### EXTRACT
*****
Here's a sitemap example i've made for you:

{"_id":"link1test","startUrl":["https://www.myscience.org/jobs/search?ctrl=1&p=&d=Administration-Government&r=New+South+Wales&t=&q="],"selectors":[{"id":"click_next","type":"SelectorElementClick","selector":"div.textbody > div.block","parentSelectors":["_root"],"multiple":true,"delay":"1500","clickElementSelector":"div.container a.nav:last-child","clickType":"clickMore","discardInitialElements":false,"clickElementUniquenessType":"uniqueText"},{"id":"Title","type":"SelectorLink","selector":"a.url","parentSelectors":["click_next"],"multiple":true,"delay":"1500"},{"id":"text_inside","type":"SelectorText","selector":"table","parentSelectors":["Title"],"multiple":false,"regex":"","delay":0}]}

It will go through all the pages in pagination, then it will go trough the Jobs pages.

Please choose the right region beforehand and put the URL into sitemap (Sitemap -> Edit Metadata)

Hmm, some reason that didn't work on my side. It paginated through all 5 pages but only scrape one page of links before ending. I found a slightly different way to make it work w/o use element-click selector

Any thoughts on why this method worked for me but the way you suggested didn'tt?

{"_id":"link1test","startUrl":["https://www.myscience.org/jobs/search?ctrl=1&p=&d=Administration-Government&r=New+South+Wales&t=&q="],"selectors":[{"id":"Pag","type":"SelectorLink","selector":"div.container a.nav:last-child","parentSelectors":["_root","Pag"],"multiple":false,"delay":0},{"id":"Link Selector","type":"SelectorLink","selector":"a.url","parentSelectors":["_root","Pag"],"multiple":true,"delay":0},{"id":"Body Text","type":"SelectorText","selector":"tbody","parentSelectors":["Link Selector"],"multiple":false,"regex":"","delay":0}]}

1 Like

I've probably did a mistake somewhere, I can't put as much effort into it as want due to my dayjob.

I'll try to look into it either today's evening or during weekend.
*****
### REQUIREMENT 1
According to the forum thread, where should the URL be put after choosing the right region?
### REQUIREMENT 2
Copy everything in the forum thread from "It will go through" down to "you suggested didn'tt?".

### ITEMS
*****
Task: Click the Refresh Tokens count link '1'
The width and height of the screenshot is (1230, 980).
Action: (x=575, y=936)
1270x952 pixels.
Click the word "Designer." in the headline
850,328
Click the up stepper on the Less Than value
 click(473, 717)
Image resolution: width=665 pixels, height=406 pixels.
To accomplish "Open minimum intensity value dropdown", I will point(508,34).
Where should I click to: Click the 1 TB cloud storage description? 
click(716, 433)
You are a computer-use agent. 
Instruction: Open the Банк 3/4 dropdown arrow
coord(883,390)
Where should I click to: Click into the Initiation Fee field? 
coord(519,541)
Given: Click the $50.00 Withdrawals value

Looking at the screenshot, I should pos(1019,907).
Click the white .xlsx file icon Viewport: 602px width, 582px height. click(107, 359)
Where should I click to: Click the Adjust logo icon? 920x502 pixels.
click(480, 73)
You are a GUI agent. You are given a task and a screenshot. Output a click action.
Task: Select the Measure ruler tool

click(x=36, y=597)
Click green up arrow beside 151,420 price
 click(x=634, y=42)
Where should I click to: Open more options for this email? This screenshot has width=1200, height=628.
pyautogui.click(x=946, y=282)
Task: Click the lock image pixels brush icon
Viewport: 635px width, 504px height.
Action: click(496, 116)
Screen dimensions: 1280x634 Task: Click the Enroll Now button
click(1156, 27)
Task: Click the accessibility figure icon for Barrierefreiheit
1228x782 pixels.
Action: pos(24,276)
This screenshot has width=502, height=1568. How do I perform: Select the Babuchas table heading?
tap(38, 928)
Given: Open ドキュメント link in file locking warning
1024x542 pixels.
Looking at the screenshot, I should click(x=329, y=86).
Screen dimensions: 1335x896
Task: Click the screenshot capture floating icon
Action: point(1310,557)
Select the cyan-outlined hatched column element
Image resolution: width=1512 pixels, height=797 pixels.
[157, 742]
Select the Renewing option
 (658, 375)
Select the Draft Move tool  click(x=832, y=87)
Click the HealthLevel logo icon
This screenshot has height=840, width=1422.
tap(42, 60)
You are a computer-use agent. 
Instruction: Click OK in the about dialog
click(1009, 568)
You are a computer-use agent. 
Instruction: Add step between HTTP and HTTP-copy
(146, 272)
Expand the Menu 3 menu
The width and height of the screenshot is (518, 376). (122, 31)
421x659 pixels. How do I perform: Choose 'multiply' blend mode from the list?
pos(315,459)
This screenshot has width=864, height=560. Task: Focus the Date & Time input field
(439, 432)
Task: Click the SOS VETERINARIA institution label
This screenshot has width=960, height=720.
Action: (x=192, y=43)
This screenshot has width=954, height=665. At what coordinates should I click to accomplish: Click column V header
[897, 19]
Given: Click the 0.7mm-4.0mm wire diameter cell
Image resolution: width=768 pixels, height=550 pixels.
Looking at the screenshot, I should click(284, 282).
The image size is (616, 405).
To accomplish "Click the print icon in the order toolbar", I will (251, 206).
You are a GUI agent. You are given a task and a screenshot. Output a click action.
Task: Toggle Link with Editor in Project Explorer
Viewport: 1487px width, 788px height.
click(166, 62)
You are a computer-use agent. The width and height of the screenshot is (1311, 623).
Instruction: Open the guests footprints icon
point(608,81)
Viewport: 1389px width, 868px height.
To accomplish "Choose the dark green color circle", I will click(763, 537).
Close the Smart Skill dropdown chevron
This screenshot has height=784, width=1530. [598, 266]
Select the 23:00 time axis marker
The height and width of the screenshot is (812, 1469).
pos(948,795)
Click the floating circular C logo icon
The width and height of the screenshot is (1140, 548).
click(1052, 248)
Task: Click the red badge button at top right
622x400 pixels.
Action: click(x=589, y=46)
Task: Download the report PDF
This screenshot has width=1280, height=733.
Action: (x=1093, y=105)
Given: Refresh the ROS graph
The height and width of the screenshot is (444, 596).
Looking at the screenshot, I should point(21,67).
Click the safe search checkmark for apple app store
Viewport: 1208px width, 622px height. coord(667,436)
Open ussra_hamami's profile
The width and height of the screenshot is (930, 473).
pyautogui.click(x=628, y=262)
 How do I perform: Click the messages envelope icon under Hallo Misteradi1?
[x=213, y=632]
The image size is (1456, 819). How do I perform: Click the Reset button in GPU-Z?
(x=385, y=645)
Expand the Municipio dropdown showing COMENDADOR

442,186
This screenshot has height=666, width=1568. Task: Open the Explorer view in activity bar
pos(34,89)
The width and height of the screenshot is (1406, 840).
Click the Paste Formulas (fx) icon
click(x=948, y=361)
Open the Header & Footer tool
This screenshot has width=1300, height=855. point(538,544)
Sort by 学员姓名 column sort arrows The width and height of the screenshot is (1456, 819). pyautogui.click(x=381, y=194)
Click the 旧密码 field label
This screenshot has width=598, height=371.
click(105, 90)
*****
### EXERCISE SOLUTION 1
Into the sitemap, through Sitemap -> Edit Metadata.

### EXERCISE SOLUTION 2
It will go through all the pages in pagination, then it will go trough the Jobs pages.

Please choose the right region beforehand and put the URL into sitemap (Sitemap -> Edit Metadata)

Hmm, some reason that didn't work on my side. It paginated through all 5 pages but only scrape one page of links before ending. I found a slightly different way to make it work w/o use element-click selector

Any thoughts on why this method worked for me but the way you suggested didn'tt?